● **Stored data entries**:
###
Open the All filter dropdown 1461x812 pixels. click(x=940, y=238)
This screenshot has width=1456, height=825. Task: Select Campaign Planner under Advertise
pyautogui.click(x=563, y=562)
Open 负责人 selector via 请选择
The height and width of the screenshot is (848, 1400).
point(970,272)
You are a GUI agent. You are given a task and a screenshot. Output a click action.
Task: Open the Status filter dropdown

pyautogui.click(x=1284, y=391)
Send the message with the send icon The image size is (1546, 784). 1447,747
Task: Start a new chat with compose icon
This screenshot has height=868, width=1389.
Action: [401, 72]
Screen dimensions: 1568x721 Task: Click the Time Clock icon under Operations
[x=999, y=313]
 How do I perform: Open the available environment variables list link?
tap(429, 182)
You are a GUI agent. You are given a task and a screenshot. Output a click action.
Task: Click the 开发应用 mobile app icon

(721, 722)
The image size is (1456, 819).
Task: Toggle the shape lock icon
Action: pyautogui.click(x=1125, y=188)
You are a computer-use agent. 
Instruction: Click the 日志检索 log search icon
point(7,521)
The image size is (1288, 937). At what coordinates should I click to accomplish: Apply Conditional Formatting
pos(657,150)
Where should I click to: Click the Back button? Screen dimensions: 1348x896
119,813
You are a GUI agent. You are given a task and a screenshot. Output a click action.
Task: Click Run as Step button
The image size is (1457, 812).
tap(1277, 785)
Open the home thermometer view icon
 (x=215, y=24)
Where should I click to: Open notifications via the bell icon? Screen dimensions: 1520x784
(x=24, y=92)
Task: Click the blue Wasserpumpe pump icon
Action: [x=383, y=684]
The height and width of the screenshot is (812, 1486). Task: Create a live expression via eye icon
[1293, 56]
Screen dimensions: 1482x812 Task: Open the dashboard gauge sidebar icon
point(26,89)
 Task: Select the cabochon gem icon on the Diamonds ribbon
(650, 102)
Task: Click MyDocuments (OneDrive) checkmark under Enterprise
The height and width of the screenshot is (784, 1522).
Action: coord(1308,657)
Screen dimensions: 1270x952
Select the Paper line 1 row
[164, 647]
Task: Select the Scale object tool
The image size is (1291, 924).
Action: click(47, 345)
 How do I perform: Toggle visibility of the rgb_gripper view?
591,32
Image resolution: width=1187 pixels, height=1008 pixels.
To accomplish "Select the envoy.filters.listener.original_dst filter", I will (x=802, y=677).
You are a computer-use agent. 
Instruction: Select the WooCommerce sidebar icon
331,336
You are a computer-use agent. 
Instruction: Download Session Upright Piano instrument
###
Filter the entries above down to the lines that contain the word "with".

● **Task result**:
Send the message with the send icon The image size is (1546, 784). 1447,747
Task: Start a new chat with compose icon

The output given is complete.